Kuvvetle muhtemel, Kasım 2019’u görmeden “Ya Anayasa – Ya Seçim” diyecek olan bu millet yeni Anayasayı kendisi yapma yoluna gidecektir.Bu da kısa zaman içerisinde “Yeni bir seçime” hazır olun diyorum demektir. Yeni seçim olması durumunda ise eğer toplum önceki düşüncede devam ederse....CHP’den zaten beklenen aynı olacağı gibi, MHP ve HDP’nin çok olumsuz bir seçim tablosuyla karşılaşacakları kesindir.
Şahsım olarak hala mevcut TBMM’den ve oluşturulan “Anayasa Komisyonu”ndan umudumu kesmiş değilim ve bir şeyler başarabileceğine inanıyorum.Hadi hayırlısı, bakalım önümüzdeki günler bize neleri gösterecek.
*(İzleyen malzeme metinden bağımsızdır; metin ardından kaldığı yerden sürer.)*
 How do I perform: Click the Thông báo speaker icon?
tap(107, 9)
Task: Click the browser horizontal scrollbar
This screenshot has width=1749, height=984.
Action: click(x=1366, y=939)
ÖZEL NOT: Mevcut Hükümette Başbakan Yardımcısı olan sayın Prof.Dr Numan KURTULMUŞ’tan bu Anayasa çalışmaları süresinde çok şeyler beklediğimi ifade etmek isterim.Daha öncesinden tanıdığım ve Ak Parti’ye katılmadan “Has Parti” Genel Başkanı konumunda iken, çok ses getirip kabul gören “Ey Meclisteki Partiler, KAVGAYI BIRAKIN ANAYASAYI YAPIN” sloganını ülkenin her tarafına yayan kişi olarak…..Bu duruma çok efor sarfetmesini özellikle bekliyoruz.